The government real estate data revealed that Dubai recorded less than 1700 real estate deals during the first ten months of 2011, which marks a 70percent decline on sales in the emirate's housing market, in comparison to its peak period during mid-2008.
The data from Dubai Land Department (DLD) showed that nearly 1603 deals with signed during the initial ten months, in comparison to 5,363 deals signed during the same period in 2008.
However, in comparison to the 2009 figures, when the financial crisis was at its peak, the figures reflect 37percent increase, which indicates sign of recovery of housing market in Dubai.
The average monthly real estate sales has increased to 160 from 117 in 2009, but is still quite far behind from the average of 536 property transactions recorded during a month in 2008.
According to Ryan Mahoney, the CEO of Better Homes, the largest real estate firm in Dubai, the market seemed extraordinary during 2005-08, and is now regular.
The CEO of Landmark Properties, Charles Neil, said that rise in sales is attributed to increase in bank lending and increased number of Chinese and Indian investors entering the market.
The real estate prices in Dubai soared when Dubai opened its property market to foreign investors in 2002, and granted them, rights to freehold ownership at several developments. During the period 2007-08, the prices grew 80 percent, with several billion dollars worth of new projects being launched.

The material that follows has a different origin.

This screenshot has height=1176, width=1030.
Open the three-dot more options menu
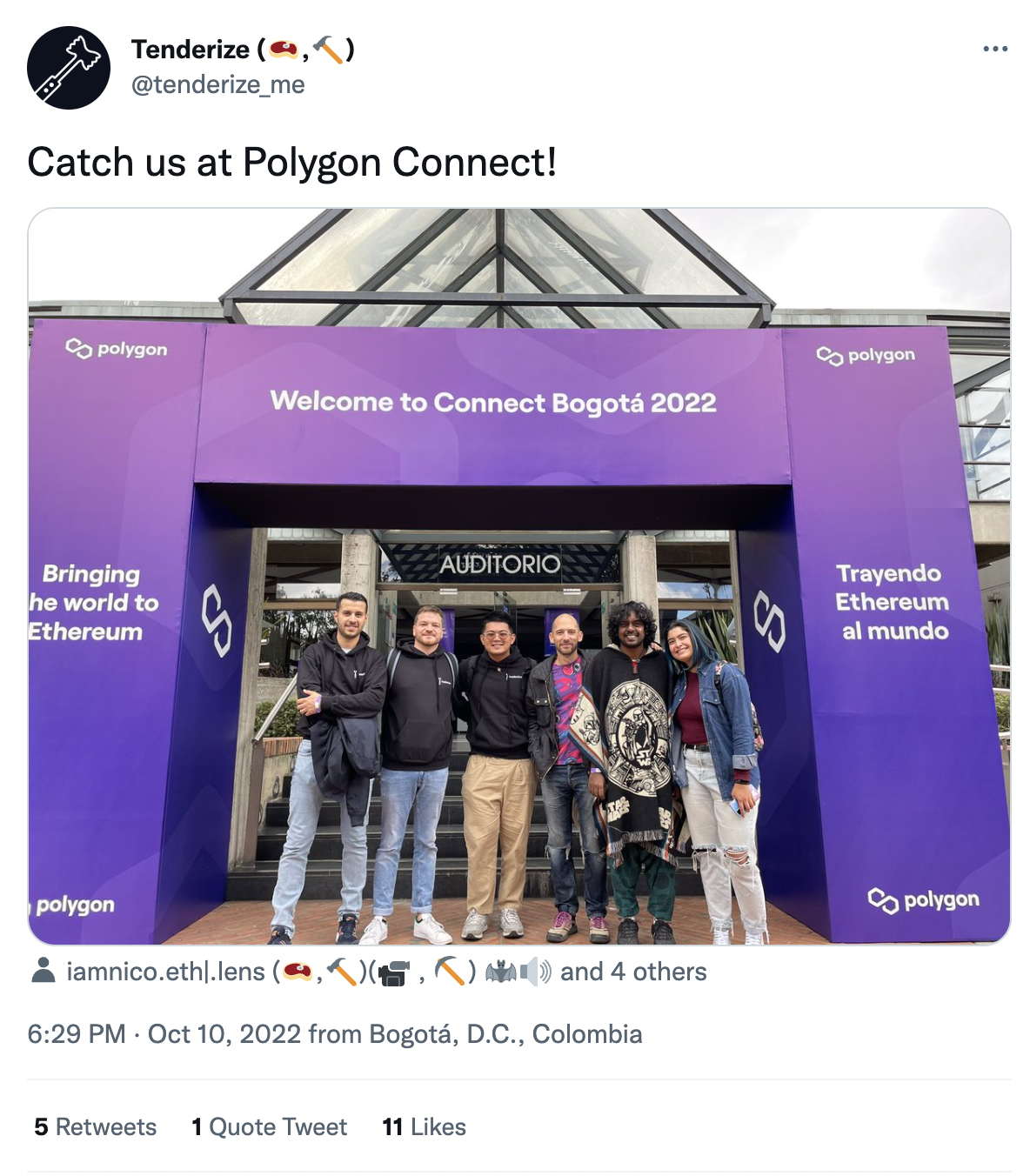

However, the prices of houses in Dubai saw the biggest reversal owing to financial crisis, when it fell more than 60percent due to global economic crisis. Thereafter, recovery in housing prices was noticed in the third quarter, wherein, prime projects in Palm Jumeirah and Arabian Ranches saw slight increase.
However, analysts are still concerned, as at least 33,000 new homes will enter Dubai market by end of 2012, and they can cause fresh declines in sale and rentals. Further, renewed global financial woes, coupled with European sovereign debt crisis may be a cause of concern. The Moody’s had last month predicted that any price recovery may be unlikely until 2016.